1. If Dunderdale knew the difference between Lott and Motion Invest, when did she know it?
2. Was it before or after she claimed that Lott was the company that would be investing?
3. If she had concerns about the company's financial state, did she have them before or after Lott's bankrupt status was made public (not by Dunderdale)?
4. If she had any doubts at all about this company and its interest, then why did she even mention the whole affair on May 25 and therefore set up the circumstance on June 24 [in which she was asked a follow-on question]?
5. Since she is a cabinet minister with knowledge (presumably), why does she elect to blame someone for merely asking a question?
6. Is the whole thing on or off? According to her comments in the scrum, it's only nearly almost dead. According to the excellent reporting at [the Telegram], the deal is dead.
7. Therefore, what exactly did she say to Roche and what did he say to her in their telephone conversations on Wednesday that could lead to two diametrically opposed comments? [Update: According to Dunderdale in the scrum, she never spoke to Roche: her unidentified CEO did. That raises another question: which CEO was it - Ed Martin or the agrifoods boss? This sort of thing should be going through Ross Wiseman’s department.]
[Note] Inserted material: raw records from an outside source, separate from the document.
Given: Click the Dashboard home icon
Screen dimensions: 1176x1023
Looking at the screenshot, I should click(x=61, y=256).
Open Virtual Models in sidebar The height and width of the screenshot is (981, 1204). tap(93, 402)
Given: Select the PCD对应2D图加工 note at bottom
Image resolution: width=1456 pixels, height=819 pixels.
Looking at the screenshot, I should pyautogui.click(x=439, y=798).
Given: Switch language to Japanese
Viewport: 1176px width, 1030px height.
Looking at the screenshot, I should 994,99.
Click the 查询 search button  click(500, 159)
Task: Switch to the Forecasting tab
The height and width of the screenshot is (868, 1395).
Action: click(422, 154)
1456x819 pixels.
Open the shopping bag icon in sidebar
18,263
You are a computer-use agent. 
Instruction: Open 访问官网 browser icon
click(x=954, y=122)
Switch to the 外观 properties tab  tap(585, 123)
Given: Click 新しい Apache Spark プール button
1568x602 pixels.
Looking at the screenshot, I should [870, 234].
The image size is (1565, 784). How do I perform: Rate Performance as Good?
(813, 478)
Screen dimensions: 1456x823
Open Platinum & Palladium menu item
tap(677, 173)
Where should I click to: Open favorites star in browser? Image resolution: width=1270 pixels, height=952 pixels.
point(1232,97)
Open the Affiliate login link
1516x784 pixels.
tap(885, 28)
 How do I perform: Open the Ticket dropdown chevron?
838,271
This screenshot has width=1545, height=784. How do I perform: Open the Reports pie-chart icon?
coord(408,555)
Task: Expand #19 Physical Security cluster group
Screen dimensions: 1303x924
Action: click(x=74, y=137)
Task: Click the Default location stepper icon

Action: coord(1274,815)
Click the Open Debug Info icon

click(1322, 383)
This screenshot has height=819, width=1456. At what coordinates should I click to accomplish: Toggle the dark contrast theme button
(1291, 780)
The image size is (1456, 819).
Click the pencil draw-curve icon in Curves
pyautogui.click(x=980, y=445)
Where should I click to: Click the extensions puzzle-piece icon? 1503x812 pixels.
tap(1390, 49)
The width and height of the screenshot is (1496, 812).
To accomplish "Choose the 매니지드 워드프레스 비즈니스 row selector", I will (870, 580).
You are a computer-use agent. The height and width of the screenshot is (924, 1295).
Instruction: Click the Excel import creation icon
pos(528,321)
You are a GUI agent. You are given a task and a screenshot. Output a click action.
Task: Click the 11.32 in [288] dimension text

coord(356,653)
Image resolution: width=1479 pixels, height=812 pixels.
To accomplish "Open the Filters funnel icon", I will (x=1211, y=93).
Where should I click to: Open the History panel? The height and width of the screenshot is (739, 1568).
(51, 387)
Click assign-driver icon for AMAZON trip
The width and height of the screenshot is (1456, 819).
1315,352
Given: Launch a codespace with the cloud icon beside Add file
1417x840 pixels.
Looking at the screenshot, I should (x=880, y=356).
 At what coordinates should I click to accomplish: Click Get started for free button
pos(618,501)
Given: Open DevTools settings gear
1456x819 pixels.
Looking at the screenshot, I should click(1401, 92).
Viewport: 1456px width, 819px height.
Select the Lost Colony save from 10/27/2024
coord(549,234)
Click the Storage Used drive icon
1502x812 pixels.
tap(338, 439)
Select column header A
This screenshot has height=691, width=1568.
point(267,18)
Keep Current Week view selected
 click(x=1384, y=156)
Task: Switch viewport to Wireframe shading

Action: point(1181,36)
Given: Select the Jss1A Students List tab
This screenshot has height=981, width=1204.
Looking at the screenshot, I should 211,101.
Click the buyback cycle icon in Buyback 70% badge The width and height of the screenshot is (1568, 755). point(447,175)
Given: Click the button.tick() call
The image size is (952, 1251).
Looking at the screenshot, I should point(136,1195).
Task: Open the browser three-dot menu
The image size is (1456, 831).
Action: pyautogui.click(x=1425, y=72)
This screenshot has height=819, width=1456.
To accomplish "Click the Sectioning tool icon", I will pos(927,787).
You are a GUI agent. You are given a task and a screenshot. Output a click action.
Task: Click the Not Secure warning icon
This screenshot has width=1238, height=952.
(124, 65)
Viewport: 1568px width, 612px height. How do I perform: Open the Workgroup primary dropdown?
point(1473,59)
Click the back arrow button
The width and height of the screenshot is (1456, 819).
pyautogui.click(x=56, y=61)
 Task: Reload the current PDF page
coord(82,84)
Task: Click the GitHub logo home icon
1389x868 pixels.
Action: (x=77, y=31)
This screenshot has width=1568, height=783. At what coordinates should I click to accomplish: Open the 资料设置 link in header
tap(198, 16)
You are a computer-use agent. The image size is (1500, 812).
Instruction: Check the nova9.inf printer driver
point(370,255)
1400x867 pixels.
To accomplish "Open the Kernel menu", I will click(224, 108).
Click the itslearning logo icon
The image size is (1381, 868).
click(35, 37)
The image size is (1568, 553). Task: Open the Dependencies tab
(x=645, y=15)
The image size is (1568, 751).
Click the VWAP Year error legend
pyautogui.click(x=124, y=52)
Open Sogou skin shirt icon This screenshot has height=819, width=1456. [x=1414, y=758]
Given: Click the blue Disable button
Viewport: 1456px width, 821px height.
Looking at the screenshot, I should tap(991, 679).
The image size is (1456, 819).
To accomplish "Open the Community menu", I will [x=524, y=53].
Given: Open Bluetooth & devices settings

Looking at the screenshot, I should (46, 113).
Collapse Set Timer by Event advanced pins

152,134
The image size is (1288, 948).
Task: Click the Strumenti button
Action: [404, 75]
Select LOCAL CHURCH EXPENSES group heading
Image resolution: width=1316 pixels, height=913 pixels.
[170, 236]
8. And since we are asking, why did she make several calls on Wednesday given that she basically pissed all over the company and their proposal publicly the night before?
9. What is the difference between a letter of intent and a business plan?'
10. Did Kathy actually read the letter from Roche (or whoever sent it)?
11. Will the government pour cash and other subsidies into any venture or will they stand by her earlier comment that there was no cash available?
12. If there is no cash, why didn't she just tell Roche that $52 million was nonsense instead of considering the proposal?
13. If there is cash, then how much is government willing to pour into a venture?
14. Would the government cash be in an equity stake or would it be - as with others - basically like a set of free steak knives for playing the game?